– Ваньсергеич, вам письмо от сестрицы вашей! Не обессудьте, прочтите! Ведь молится несчастная за вас, исстрадалася небось… Читать будете?..
– Сам прочти. Вслух.
Читать чужие письма, особенно вслух, Ванятко любил, главное, чтобы они были написаны на русском. Мог, бывало, и интонацию, и высоту голоса менять, порой выходило даже забавно. Как-то его похвалил известный актер Каратыгин из самого настоящего театра, мол, живописно ты, Ванятко, роли декламируешь, будто истинный артист, на сцену бы тебя, да проломится сцена под таким слоном. На слона тогда цыган не обиделся. Что ж обижаться: слоны – они животные полезные, хоть и медлительные.
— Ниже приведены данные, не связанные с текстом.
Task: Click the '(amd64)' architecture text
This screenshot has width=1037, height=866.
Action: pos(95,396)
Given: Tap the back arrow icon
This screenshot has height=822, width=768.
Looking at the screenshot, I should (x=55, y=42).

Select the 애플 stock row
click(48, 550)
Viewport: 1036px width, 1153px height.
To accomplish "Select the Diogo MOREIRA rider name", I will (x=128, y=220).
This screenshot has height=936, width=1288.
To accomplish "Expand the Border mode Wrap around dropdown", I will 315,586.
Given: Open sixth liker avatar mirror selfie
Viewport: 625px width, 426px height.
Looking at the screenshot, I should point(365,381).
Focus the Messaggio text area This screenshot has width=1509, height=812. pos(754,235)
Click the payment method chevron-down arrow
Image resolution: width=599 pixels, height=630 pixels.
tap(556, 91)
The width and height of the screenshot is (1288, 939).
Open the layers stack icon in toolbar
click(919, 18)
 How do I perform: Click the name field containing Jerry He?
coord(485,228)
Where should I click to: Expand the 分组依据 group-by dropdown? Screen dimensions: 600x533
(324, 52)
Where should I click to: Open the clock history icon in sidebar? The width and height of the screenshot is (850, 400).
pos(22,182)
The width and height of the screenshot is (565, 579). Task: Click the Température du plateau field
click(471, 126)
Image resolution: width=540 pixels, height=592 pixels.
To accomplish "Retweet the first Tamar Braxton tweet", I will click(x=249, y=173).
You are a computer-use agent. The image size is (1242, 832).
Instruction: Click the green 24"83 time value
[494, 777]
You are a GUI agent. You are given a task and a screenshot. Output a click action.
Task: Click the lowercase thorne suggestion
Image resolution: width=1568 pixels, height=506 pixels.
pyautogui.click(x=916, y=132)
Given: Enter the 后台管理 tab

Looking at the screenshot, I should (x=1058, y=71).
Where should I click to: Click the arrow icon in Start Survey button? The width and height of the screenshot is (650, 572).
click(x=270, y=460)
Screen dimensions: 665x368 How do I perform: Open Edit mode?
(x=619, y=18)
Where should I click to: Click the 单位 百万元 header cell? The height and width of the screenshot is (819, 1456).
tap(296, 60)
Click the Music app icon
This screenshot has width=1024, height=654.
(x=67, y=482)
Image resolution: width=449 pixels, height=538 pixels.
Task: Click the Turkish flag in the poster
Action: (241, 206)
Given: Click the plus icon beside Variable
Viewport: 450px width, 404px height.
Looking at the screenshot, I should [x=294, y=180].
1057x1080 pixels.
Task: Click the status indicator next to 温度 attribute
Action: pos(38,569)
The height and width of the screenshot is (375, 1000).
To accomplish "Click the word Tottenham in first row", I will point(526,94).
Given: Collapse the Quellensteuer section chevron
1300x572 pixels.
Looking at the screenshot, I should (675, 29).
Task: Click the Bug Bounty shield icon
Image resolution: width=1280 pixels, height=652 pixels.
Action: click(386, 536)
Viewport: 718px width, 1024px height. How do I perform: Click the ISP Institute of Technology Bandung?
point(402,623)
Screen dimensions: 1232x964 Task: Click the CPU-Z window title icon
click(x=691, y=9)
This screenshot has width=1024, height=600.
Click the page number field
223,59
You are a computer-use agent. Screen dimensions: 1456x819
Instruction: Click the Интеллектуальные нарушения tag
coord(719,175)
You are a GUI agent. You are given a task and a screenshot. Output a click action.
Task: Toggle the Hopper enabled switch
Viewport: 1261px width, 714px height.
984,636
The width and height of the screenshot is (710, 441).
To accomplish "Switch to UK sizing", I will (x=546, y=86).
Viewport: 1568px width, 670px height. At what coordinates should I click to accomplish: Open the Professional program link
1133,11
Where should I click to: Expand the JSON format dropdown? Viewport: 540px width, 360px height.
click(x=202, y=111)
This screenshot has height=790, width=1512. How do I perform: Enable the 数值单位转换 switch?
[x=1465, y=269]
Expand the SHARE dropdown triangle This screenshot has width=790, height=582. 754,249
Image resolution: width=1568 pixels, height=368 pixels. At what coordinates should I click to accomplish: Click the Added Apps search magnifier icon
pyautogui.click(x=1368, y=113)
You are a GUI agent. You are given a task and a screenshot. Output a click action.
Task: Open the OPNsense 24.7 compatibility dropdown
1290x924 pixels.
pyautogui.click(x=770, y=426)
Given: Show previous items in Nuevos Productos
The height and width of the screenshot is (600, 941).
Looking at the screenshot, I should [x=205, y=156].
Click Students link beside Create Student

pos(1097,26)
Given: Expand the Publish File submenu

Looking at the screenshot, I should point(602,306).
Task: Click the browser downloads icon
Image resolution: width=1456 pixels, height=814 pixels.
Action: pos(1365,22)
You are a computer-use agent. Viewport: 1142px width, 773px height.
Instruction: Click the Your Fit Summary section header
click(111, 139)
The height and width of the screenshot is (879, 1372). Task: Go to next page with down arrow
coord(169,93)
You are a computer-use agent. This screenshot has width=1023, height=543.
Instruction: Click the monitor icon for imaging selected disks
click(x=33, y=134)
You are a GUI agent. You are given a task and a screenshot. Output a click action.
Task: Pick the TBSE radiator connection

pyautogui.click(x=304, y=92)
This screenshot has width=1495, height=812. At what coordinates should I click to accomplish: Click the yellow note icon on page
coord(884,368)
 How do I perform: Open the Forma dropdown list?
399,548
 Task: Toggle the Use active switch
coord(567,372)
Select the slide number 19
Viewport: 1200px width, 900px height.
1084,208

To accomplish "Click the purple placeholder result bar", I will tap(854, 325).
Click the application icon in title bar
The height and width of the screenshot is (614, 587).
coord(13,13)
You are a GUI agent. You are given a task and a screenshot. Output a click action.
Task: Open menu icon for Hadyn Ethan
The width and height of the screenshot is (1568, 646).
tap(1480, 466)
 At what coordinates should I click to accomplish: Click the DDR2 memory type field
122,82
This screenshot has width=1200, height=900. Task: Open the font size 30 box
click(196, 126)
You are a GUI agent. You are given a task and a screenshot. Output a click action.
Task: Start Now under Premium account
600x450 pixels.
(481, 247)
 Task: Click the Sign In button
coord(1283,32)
Похвала господина артиста тогда Ванятке сильно польстила.
Изобразив девичий голосок, Ванятко бодро запищал фальцетом:
– Я же говорила, я предупреждала тебя! Глупый, глупый, глупый! Почему ты не слушал меня, мой маленький Жанчик?! Она красива и тупа – увы, мужчины ценят лишь это! Отчего вы не замечаете сразу всей гнили? Ведь очевидно же? Вы цените пышные плечи да розовые ланиты, а души или ума видеть не желаете! Она – жуткое чудовище в оболочке из розовых бутонов. И хвала всевышнему, что ты не успел связать с ней свою жизнь.
Ах, душа моя, как мне больно, что я не рядом с тобой. Как бы я хотела поддержать тебя, обнять, расчесать твои непослушные кудри… Сердце мое рвется, но я уверена, что ты справишься с этой болью. Ты сильный, Жан. Я это знаю, я уверена в тебе как ни в ком другом. Оставь эту женщину в прошлой жизни, забудь ее, она недостойна такого, как ты. Пусть Николя, наш дорогой кузен, помучается с этой (здесь, барин, зачеркнуто непотребное слово), с этой Трубецкой. Пусть попривыкнет к рогам на своей глупой голове. Ты же, дорогой братец, постарайся поскорее забыть эту любовь. Отвлекись на новое место, оно может дать хороший толчок твоей будущей карьере.
Люблю тебя, твоя сестра Софи.
P. S. Увидишь Нечаева – передавай привет. Из Москвы все разъехались, уж больно скучно тут без вас, и пошутить не над кем.
С чувством выполненного долга Ванятко поднял глаза от письма на Ваньсергеича и испугался – сидя в кровати, тот уткнулся лицом в колени и беззвучно содрогался.
– Барин… Вы того, этого… Чегой-то плакать надумали? Не барышня небось…
Но Мальцов вскочил с кровати и, содрогаясь от хохота, обнял цыгана.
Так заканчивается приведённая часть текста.